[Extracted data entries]
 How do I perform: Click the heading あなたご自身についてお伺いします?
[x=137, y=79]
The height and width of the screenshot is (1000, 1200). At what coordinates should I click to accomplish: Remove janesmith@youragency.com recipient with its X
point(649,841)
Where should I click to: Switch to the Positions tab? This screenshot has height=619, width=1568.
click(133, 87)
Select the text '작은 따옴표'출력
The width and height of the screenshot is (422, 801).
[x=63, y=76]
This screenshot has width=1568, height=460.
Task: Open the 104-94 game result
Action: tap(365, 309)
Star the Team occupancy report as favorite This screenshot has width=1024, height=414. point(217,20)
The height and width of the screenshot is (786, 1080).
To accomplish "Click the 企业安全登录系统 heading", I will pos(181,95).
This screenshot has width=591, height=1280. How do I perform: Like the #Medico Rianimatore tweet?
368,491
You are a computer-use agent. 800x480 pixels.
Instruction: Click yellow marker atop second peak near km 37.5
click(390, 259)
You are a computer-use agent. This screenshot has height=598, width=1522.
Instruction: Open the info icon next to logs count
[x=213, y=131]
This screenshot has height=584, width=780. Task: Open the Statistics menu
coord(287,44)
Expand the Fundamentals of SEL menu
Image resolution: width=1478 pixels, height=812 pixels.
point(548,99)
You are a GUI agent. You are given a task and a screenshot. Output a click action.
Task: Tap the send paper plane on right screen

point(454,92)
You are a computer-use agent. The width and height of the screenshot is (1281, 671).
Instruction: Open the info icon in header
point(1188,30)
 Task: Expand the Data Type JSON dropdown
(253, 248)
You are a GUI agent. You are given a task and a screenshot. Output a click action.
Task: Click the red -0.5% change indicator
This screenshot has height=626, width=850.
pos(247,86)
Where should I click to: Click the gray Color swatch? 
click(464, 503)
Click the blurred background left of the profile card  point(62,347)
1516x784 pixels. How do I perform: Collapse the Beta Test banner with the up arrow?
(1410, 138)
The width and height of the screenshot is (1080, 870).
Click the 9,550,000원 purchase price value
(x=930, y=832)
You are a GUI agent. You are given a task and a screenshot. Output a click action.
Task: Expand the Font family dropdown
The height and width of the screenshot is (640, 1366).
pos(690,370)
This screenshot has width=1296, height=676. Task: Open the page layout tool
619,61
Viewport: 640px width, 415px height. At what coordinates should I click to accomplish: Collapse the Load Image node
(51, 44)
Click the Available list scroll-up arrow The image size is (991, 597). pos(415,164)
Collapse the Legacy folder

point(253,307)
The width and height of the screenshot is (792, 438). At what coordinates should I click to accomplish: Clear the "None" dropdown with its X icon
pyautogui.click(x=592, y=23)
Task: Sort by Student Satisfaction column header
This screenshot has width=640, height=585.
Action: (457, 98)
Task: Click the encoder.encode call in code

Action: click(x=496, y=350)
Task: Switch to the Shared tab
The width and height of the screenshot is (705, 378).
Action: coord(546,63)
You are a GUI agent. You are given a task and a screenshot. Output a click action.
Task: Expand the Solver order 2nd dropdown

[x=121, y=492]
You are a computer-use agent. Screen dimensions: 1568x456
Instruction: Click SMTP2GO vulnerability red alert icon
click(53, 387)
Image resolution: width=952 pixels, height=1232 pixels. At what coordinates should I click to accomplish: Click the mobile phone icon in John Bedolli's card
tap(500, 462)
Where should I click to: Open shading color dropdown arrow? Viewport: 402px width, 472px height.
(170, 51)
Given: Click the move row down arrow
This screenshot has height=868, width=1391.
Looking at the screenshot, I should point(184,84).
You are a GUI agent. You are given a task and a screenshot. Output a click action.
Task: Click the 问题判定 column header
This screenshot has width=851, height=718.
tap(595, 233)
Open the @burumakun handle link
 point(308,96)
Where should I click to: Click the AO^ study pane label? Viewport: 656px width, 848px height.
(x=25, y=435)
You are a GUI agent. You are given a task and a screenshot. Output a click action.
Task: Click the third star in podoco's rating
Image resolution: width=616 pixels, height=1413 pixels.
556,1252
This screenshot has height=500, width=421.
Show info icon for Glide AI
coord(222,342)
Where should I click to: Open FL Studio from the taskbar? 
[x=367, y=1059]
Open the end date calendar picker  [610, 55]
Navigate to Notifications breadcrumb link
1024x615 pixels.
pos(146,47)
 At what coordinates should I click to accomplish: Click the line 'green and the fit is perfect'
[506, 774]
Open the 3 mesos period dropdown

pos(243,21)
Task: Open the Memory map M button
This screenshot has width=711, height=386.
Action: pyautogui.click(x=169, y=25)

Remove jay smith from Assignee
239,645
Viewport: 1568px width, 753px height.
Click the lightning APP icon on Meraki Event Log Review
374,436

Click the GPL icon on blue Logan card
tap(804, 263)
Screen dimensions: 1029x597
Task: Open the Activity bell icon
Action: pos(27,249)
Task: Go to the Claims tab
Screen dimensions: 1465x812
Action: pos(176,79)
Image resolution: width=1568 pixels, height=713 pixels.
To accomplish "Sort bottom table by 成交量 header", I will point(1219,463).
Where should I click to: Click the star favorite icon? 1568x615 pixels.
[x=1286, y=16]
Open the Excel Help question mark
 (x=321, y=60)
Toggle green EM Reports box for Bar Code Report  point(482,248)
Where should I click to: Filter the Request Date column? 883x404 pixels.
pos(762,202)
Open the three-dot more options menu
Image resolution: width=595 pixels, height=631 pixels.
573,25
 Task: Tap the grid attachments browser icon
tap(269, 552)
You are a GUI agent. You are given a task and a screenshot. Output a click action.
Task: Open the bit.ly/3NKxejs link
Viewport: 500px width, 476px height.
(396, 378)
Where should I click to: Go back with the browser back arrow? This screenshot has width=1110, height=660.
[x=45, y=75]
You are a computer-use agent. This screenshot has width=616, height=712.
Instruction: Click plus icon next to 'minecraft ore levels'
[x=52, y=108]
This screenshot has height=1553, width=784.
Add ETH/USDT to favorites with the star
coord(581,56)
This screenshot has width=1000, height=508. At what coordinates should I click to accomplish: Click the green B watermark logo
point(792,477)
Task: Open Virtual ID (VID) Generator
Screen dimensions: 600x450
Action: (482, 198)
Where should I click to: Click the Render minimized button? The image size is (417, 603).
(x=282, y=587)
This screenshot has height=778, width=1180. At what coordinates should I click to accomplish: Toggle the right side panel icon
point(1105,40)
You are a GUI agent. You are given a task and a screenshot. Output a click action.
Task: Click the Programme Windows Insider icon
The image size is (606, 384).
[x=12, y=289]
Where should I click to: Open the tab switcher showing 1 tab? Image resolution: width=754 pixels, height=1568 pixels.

* The problem *
From the records above, pull out every line containing the word "will".

* Result for this exercise *
To accomplish "Click the 企业安全登录系统 heading", I will pos(181,95).
To accomplish "Sort bottom table by 成交量 header", I will point(1219,463).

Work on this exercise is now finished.